The agreement hasn’t been signed yet and is expected to be disclosed as soon as Monday, the people said, asking not to be identified because the discussions are private.
Pension funds led by NECA-IBEW Health & Welfare Fund of Illinois said the bank gave investors misleading information about the appraisals and credit quality of home loans underlying the securities. The prices soon collapsed amid the 2008 financial crisis, the investors said.
Andrew Williams, a spokesman for Goldman Sachs, declined to comment. Goldman Sachs said this month that it’s put aside $1.45 billion in the second quarter for mortgage-related litigation and regulatory matters.

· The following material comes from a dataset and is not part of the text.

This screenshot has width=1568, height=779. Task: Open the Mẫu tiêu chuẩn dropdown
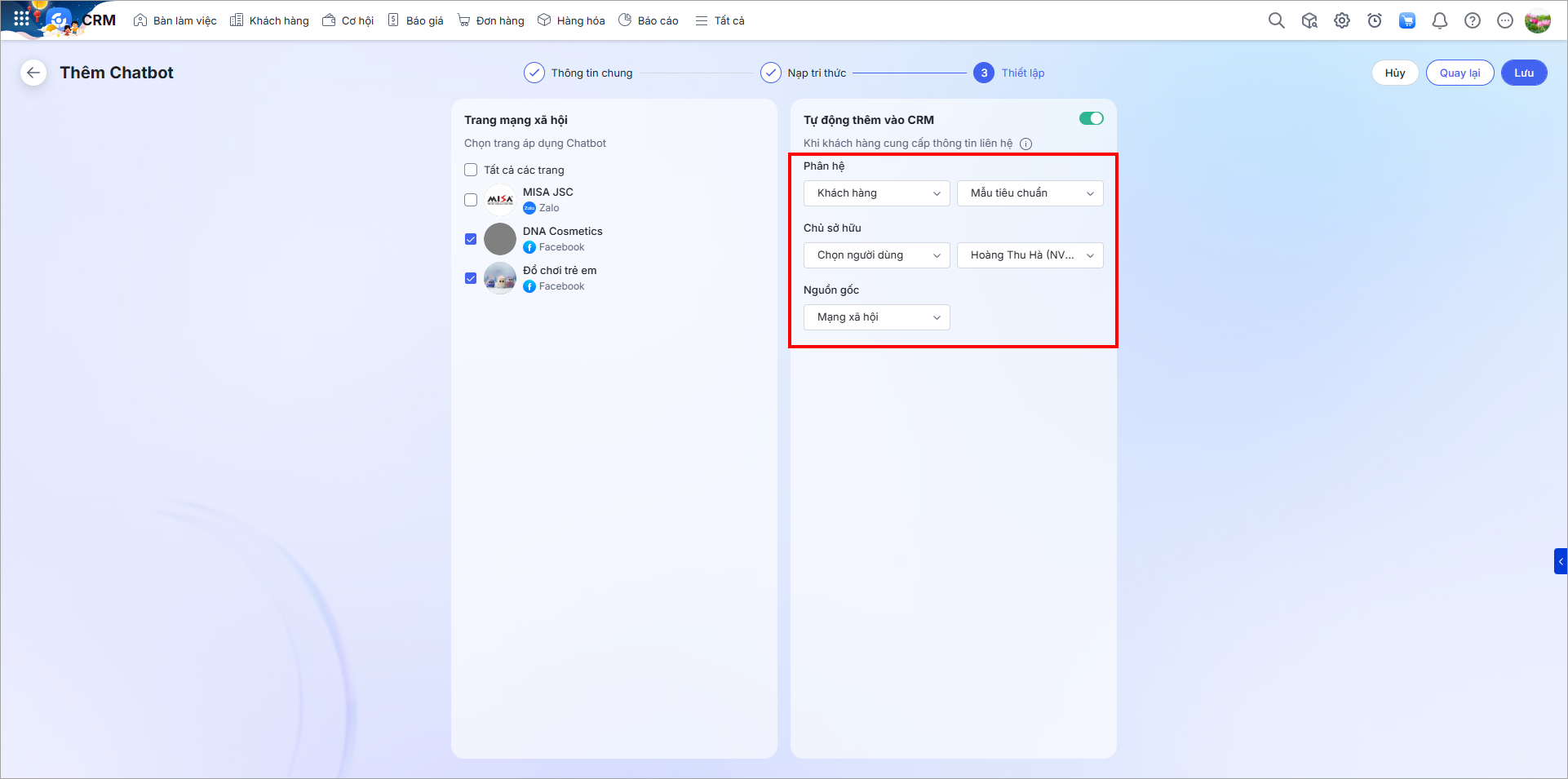[1030, 193]
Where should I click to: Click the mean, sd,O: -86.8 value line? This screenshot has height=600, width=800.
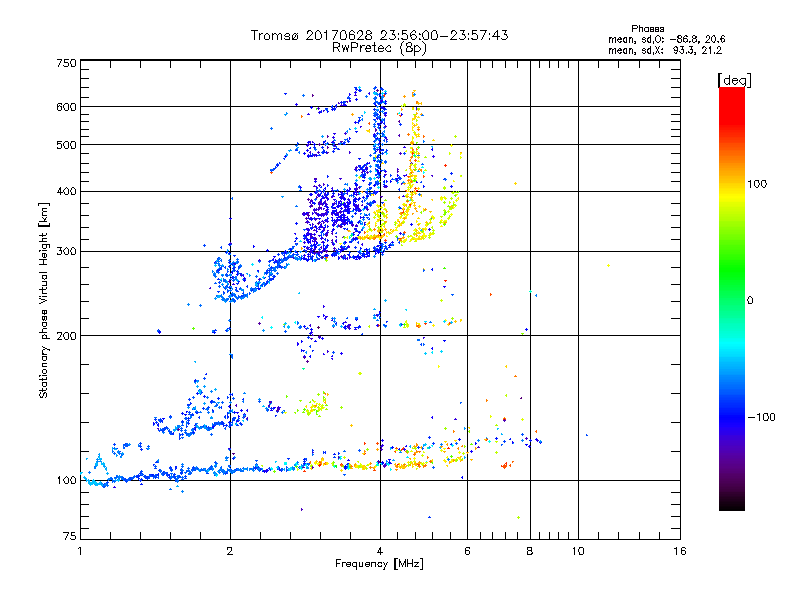[666, 39]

The suit is among the last of a string of investor class actions against banks stemming from the credit crisis of those years, precipitated by the failure of investment bank Lehman Brothers Holdings Inc. They have unfolded alongside multibillion-dollar penalties extracted from the banks by U.S. authorities as well. Goldman Sachs agreed to buy back almost $3.2 billion in mortgage bonds from Fannie Mae and Freddie Mac last year to settle a suit by the Federal Housing Finance Agency.
JPMorgan Chase & Co. this month agreed to pay $388 million to settle a similar MBS class action. Robbins Geller Rudman & Dowd LLP represented investors in both that matter and the Goldman Sachs case.
The pension fund case is NECA-IBEW Health & Welfare Fund v. Goldman Sachs & Co., 08-cv-10783, U.S. District Court, Southern District of New York (Manhattan).